:: Records for processing

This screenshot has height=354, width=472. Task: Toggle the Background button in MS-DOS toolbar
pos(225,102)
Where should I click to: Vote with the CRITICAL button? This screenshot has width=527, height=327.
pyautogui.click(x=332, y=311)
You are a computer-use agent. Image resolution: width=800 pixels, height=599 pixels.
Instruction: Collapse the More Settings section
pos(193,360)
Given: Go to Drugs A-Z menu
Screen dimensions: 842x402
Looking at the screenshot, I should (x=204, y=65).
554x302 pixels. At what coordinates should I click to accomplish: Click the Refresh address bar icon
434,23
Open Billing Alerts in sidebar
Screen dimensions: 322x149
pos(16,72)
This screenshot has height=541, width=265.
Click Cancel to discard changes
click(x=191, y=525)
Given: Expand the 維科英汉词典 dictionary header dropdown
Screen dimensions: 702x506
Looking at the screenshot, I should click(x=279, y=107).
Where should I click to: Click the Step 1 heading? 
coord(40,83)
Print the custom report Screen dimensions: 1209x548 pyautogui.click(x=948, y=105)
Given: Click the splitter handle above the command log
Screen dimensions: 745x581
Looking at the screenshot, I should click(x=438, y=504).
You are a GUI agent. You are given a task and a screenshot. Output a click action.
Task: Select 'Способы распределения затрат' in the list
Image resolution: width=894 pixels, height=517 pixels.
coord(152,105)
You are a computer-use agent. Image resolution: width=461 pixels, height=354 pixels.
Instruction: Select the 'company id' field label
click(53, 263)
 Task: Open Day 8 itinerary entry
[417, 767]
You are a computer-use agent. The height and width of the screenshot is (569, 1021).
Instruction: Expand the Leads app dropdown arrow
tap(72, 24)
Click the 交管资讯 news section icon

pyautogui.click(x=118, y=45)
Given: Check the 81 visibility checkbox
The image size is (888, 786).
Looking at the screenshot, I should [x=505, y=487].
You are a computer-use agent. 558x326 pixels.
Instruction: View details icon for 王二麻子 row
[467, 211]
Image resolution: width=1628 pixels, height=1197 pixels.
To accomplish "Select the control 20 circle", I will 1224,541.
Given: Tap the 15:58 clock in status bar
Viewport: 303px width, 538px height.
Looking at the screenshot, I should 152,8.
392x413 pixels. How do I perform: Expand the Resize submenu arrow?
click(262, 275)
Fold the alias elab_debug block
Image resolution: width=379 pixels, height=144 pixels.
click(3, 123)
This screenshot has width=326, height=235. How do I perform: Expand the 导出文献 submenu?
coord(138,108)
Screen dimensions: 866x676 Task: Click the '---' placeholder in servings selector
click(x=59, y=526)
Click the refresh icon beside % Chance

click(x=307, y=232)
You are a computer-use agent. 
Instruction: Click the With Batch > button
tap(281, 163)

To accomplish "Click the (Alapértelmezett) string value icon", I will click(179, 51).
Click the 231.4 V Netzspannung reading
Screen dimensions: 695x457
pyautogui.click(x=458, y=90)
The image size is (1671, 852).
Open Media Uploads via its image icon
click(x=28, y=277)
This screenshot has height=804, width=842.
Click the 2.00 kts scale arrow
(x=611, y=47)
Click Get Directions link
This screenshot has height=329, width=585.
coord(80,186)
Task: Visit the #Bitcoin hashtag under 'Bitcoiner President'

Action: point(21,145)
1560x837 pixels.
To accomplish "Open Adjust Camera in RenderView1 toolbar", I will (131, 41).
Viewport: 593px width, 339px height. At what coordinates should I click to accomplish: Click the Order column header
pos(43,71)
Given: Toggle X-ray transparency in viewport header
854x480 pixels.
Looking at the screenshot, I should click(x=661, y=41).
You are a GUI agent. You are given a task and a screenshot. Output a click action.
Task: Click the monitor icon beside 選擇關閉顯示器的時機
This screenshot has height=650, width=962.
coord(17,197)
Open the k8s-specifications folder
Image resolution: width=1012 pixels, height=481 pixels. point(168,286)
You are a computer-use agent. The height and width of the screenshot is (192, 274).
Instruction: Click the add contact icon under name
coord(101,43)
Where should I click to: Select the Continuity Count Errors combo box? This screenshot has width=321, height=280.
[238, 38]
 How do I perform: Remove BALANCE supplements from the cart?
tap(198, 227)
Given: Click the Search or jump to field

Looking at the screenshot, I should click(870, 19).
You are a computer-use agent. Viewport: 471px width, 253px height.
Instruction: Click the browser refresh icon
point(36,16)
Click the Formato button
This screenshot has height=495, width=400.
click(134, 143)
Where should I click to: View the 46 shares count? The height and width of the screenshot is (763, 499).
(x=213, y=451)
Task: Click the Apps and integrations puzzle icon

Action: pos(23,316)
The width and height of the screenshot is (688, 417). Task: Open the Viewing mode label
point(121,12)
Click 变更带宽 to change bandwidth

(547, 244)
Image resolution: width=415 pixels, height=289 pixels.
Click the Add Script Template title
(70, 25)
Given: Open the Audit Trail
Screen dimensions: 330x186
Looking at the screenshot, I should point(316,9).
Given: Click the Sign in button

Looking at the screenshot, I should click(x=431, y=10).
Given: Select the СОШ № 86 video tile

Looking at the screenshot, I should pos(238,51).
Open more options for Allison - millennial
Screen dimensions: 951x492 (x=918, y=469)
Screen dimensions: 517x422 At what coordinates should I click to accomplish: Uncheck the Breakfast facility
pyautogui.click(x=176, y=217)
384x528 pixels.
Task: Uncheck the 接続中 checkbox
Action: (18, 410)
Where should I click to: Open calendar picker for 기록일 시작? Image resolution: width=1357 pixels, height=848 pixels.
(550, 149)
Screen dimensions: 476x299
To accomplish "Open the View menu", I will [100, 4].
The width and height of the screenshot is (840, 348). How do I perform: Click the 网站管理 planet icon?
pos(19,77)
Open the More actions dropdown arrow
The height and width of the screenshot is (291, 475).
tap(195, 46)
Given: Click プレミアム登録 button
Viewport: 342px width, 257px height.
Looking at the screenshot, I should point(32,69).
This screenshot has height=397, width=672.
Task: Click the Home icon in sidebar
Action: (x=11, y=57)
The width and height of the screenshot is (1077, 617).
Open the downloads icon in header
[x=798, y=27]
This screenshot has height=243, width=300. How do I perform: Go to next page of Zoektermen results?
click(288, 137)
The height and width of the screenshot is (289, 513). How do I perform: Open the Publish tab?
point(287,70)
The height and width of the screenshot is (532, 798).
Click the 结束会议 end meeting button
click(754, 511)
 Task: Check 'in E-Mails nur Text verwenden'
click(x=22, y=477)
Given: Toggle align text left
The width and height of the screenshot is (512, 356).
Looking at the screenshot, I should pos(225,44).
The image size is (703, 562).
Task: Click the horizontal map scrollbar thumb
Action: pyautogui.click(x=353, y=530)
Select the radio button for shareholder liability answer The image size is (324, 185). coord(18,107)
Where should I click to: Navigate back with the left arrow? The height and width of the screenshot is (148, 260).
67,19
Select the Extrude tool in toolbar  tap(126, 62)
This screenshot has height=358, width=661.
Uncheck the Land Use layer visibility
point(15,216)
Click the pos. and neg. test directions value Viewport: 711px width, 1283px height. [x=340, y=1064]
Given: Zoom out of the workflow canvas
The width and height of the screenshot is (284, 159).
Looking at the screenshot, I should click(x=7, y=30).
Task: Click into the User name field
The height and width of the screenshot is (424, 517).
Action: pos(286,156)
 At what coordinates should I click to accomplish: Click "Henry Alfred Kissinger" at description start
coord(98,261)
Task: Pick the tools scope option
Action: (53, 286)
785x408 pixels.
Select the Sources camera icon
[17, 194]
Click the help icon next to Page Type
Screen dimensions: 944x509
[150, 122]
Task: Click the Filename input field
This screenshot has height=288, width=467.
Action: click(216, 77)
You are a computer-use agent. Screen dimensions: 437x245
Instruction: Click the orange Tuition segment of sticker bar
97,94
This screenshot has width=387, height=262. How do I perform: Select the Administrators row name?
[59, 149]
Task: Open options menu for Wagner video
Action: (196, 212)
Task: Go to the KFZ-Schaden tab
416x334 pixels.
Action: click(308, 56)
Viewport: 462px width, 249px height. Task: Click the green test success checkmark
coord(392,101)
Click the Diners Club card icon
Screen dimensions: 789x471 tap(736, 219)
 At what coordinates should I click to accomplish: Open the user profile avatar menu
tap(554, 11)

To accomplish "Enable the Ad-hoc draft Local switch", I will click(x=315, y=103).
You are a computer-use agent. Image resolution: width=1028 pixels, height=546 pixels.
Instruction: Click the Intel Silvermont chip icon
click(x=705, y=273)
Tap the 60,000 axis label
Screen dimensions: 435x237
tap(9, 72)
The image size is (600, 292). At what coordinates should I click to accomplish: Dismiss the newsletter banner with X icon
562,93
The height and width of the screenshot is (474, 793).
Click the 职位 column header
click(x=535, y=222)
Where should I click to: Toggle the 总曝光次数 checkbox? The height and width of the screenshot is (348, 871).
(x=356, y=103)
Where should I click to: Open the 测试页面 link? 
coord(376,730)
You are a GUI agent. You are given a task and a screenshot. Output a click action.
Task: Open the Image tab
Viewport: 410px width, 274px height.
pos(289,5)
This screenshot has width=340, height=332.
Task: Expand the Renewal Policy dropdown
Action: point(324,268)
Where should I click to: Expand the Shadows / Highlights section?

::::

> [Problem to solve]: Set down, unchanged, only those lines above that fall between the line with "Viewport: 342px width, 257px height." and the line with "Given: Toggle align text left", the two end lines included.

> [Written reply]:
Viewport: 342px width, 257px height.
Looking at the screenshot, I should point(32,69).
This screenshot has height=397, width=672.
Task: Click the Home icon in sidebar
Action: (x=11, y=57)
The width and height of the screenshot is (1077, 617).
Open the downloads icon in header
[x=798, y=27]
This screenshot has height=243, width=300. How do I perform: Go to next page of Zoektermen results?
click(288, 137)
The height and width of the screenshot is (289, 513). How do I perform: Open the Publish tab?
point(287,70)
The height and width of the screenshot is (532, 798).
Click the 结束会议 end meeting button
click(754, 511)
 Task: Check 'in E-Mails nur Text verwenden'
click(x=22, y=477)
Given: Toggle align text left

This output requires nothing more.